ISSのイメージ。(c) 123rf

 現在ロシアは、ウクライナへの軍事侵攻により国際的には孤立状態にある。2022年夏には、2024年以降の国際宇宙ステーション(ISS)の活動から離脱し、ロシア独自で宇宙ステーション建設を目指す意向が表明されていた。だがPhys.orgなどの報道によると、ロスコスモス関係者は、2024年以降もISSへの参加を継続することについて、ロシア政府と話し合っていることを明らかにしたという。

【夏には撤退を表明していた】ロシア、国際宇宙ステーションから撤退決定

 ロスコスモス関係者は、夏に表明した独自の宇宙ステーション建設計画に関する具体的なスケジュールを、これまで示してこなかった。夏以降のロシア国内情勢の変化を受け、宇宙ステーション建設の見通しが立たない状況となっていることに対して、危機感を覚えたのかもしれない。ただあくまでもロスコスモスの意向は、ロシア政府の正式な承認が得られていないことには注意が必要だ。

 現在も、ISSの高度制御を担うロシア側区画の運用は、西側先進諸国によるロシアへの経済制裁の影響を受けている。そのためISS軌道制御が遂行可能かどうかが危ぶまれていたが、米国は無人補給船シグナスでISSの軌道修正が可能であることを示しており、実際に6月27日、ISSの軌道修正を成功させた。ロシアへの経済制裁下でも、ISSの運用継続が可能なことが明らかとなっていたのだ。
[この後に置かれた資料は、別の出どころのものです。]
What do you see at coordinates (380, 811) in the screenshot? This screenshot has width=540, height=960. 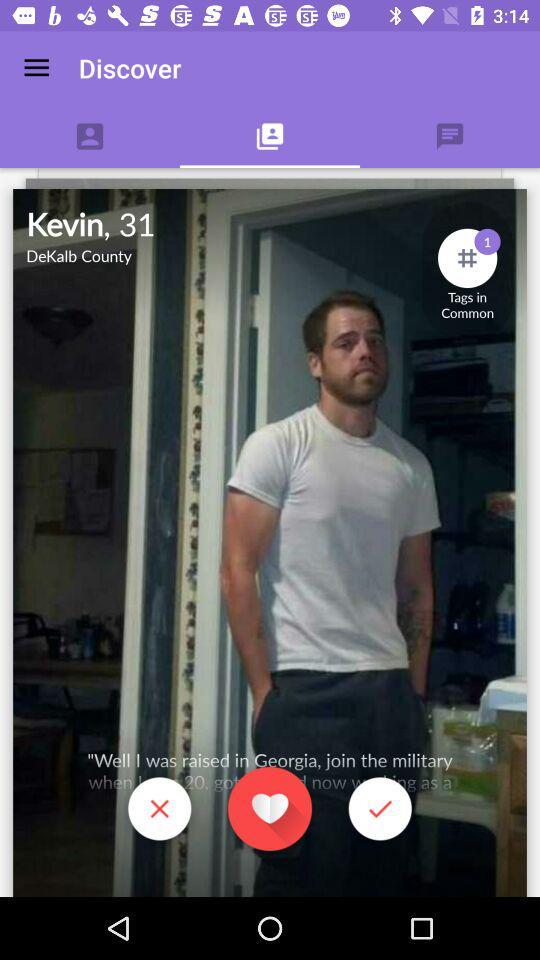 I see `the check icon` at bounding box center [380, 811].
 Phys.orgによると、ISSの運用パートナー国である米国、ロシア、ヨーロッパ、カナダ、日本は、現時点では2024年まで軌道周回実験室を運用することのみを約束している。だが米国当局者は、2030年まで運用を継続したいとの意向を示しており、ISSの運用は2024年以降も継続される可能性が高いという。
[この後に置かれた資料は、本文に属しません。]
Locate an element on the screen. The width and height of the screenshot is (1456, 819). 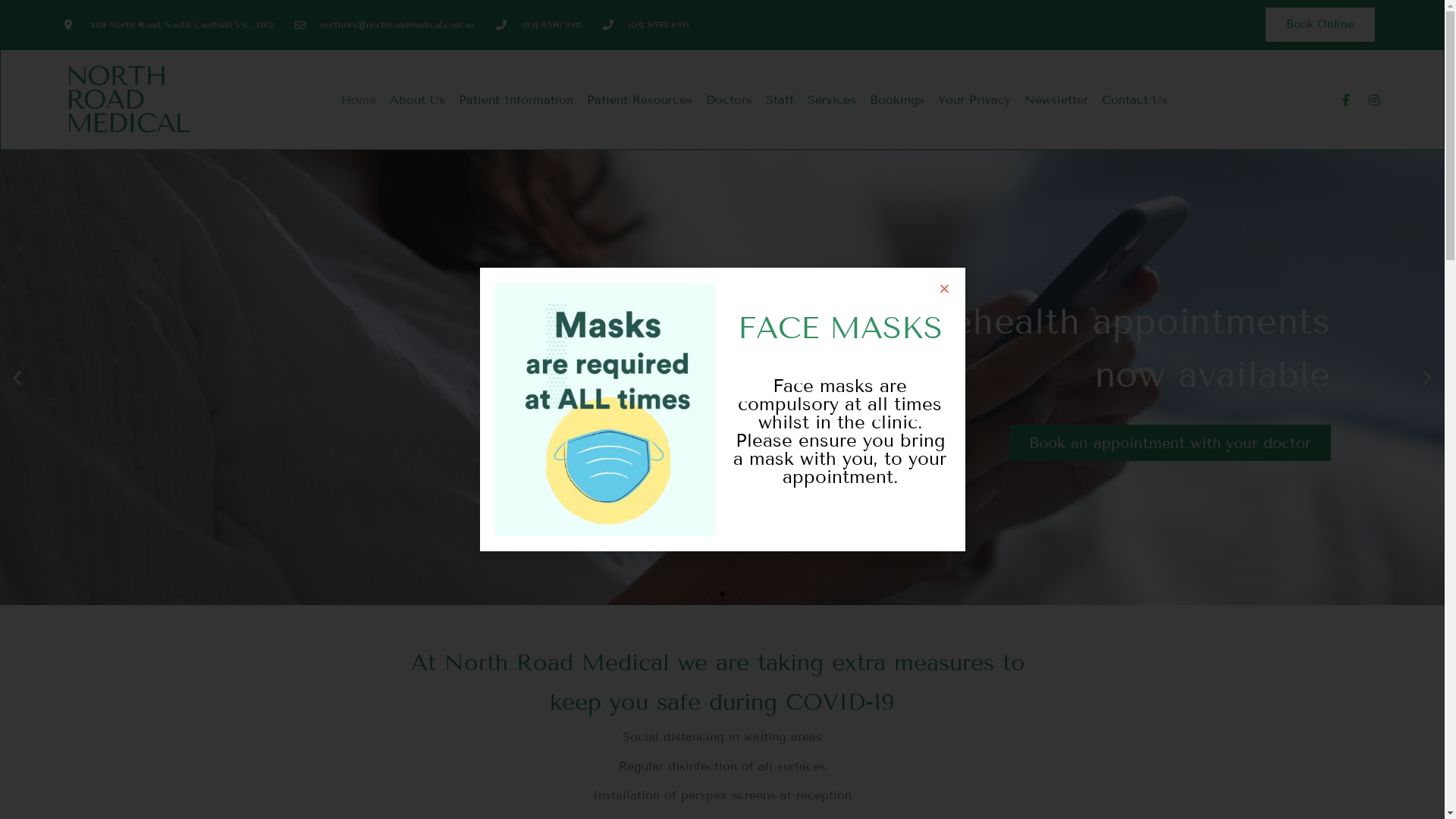
'Newsletter' is located at coordinates (1018, 99).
 ロシアのウクライナ侵攻に伴う戦費増大は、宇宙ステーション建設の予算確保を難しいものとした。加えて西側先進諸国からの経済制裁の影響で、宇宙ステーション建設に必要となるハイテク機材確保も困難になり、ロシアの宇宙開発に携わる科学者や技術者にとっては、現在はまさに絶望的な状況と言えるだろう。

 そんなロシアの科学者や技術者の良心が、かろうじて冷え切ってしまった米国との協調関係に望みをつなごうとしているのかもしれない。